The Station's news output was better during TLRC's ownership of the station however TLRC Group ran into financial difficulties, and sold the station to a group of local businessmen, who included some of the original investors,

== Return to KCR ==

In 2007 the name 'The Rocket' was dropped and the station was once again re-branded 106.7 KCR FM .

The station was then forced to relocate from its original base in the Cables Retail Park in Prescot, due to redevelopment, to new studios situated on Paramount Studios, Paramount Business Park just off Wilson Road in Huyton.

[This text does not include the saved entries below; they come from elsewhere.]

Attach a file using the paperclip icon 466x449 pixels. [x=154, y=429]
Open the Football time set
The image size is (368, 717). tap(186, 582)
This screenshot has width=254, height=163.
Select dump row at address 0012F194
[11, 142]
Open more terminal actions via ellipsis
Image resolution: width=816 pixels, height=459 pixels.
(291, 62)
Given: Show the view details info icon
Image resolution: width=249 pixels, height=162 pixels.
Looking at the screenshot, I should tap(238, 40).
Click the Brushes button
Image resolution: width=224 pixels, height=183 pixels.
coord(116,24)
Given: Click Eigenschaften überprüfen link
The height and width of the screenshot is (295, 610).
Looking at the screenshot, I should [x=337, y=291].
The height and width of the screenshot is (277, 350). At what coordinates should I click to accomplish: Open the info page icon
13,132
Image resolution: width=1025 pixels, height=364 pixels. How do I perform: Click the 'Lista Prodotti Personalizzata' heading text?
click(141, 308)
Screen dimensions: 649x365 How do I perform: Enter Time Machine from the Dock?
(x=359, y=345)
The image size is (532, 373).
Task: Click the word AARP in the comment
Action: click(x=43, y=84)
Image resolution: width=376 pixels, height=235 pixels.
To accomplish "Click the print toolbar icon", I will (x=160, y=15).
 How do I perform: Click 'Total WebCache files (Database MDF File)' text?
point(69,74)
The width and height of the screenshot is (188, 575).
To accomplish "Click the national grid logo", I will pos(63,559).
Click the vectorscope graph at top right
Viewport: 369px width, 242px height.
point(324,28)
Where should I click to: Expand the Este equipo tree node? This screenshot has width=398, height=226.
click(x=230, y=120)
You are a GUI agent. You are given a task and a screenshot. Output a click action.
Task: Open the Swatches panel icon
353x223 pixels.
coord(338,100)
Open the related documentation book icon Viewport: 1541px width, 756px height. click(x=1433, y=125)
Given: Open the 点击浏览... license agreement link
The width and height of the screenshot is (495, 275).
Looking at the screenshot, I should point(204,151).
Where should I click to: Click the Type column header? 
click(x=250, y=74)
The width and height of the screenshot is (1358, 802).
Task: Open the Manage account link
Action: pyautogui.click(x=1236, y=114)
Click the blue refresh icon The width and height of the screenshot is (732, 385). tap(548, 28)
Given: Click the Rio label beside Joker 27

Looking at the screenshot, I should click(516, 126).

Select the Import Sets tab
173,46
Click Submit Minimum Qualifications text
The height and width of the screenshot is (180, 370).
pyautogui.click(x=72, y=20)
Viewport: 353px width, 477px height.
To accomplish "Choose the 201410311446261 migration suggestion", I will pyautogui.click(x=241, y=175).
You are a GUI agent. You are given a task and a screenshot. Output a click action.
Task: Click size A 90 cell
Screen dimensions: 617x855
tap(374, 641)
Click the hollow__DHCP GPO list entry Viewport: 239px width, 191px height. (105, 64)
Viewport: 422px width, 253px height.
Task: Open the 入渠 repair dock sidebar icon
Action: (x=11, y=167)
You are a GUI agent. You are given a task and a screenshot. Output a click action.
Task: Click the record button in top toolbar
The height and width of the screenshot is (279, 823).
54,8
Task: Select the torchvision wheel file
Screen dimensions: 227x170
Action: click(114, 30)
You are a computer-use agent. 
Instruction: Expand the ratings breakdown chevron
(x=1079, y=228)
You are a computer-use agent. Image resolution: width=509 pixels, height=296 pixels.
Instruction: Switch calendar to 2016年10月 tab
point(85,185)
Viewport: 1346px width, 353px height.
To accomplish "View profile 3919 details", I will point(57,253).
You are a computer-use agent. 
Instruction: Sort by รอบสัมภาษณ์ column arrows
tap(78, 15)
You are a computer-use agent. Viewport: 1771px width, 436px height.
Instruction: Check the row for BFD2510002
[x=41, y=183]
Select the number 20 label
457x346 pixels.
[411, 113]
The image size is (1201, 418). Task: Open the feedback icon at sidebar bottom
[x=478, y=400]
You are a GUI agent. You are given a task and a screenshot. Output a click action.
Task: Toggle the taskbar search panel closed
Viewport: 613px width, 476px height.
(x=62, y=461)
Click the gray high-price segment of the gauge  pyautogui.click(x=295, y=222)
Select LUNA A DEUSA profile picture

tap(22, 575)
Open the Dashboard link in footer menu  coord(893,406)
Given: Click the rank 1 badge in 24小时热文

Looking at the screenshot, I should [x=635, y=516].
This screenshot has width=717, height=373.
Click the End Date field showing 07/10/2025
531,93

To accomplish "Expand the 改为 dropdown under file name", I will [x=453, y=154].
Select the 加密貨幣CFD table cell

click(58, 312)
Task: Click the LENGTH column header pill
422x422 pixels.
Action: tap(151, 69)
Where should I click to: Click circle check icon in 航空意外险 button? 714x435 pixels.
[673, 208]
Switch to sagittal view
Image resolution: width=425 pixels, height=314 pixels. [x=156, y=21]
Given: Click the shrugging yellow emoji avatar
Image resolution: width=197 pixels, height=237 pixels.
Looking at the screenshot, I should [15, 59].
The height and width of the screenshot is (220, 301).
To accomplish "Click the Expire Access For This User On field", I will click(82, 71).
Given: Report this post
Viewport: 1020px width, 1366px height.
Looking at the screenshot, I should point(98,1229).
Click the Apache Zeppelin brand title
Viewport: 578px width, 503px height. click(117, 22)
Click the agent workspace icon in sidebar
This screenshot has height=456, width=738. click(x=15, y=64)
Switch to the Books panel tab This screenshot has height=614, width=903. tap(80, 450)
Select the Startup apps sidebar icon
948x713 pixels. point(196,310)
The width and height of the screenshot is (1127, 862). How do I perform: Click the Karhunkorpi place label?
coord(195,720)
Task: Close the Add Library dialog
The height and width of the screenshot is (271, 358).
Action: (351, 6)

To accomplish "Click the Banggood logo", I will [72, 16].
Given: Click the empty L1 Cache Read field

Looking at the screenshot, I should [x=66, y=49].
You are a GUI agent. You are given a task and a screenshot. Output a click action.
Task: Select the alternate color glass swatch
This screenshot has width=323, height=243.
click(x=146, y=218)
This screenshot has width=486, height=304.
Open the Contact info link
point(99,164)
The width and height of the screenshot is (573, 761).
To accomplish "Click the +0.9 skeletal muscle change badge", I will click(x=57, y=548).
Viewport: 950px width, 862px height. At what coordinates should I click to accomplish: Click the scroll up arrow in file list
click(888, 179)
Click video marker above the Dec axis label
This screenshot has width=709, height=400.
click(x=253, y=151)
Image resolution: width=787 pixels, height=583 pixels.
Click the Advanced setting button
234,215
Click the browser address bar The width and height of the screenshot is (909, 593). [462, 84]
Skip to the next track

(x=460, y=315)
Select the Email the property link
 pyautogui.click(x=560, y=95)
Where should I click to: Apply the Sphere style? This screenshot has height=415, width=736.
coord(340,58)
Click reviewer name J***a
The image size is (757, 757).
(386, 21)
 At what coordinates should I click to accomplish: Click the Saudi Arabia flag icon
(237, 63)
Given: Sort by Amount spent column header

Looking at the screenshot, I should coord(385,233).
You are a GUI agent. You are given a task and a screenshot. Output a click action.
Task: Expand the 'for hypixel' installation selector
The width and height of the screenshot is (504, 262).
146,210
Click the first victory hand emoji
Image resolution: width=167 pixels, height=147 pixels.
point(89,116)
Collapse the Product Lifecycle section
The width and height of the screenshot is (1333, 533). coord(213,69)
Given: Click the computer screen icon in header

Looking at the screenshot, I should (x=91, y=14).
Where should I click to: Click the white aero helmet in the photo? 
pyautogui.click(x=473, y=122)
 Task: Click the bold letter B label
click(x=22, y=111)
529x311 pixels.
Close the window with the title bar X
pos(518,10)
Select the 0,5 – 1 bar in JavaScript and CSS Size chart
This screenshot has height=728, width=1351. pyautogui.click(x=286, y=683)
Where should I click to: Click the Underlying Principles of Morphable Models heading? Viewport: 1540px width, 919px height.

KCR FM was purchased on 19 August orchestrated handover from the previous owners KCR Media who took the station to near bankruptcy.

== KCR FM Problems ==

On 24 October 2008, KCR FM were locked out of the building by bailiffs acting on behalf of landlords "Brookhouse", after attempts to retrieve unpaid rent. All equipment and assets of the company were seized that morning, and the station was put onto automation. KCR FM have yet to comment on the situation and future of the station.

A notice was placed upon the front door of the studio reading "Landlords have taken peaceful possession of the property and the locks have been changed as a result of persistent breaches of the former lease. Access can only be allowed with the consent of the landlords".

On 28 October, KCR FM was handed a yellow card by UK regulator Ofcom, for not fulfilling its format. The regulator was quoted as saying "It is clear the station is at present broadcasting no local content, information or news as required by its Format."

== Mersey 106.7 ==

KCR's transmitter on 106.7 was turned off around lunchtime on Thursday, 27 November 2008.

Broadcasting began on 106.7 again on Thursday, 22 January 2009, under the new name "Mersey 106.7 - Great Songs for Liverpool".

On Wednesday 1 April 2009, the licence for Mersey 106.7 was officially revoked. This unprecedented move was initially announced back in December 2008 but had taken nearly four months to be put into action. Programmes went out as normal until after the 4pm news, when the song "Breaking Up is Hard to Do" by Neil Sedaka was broadcast. Then it went to dead air.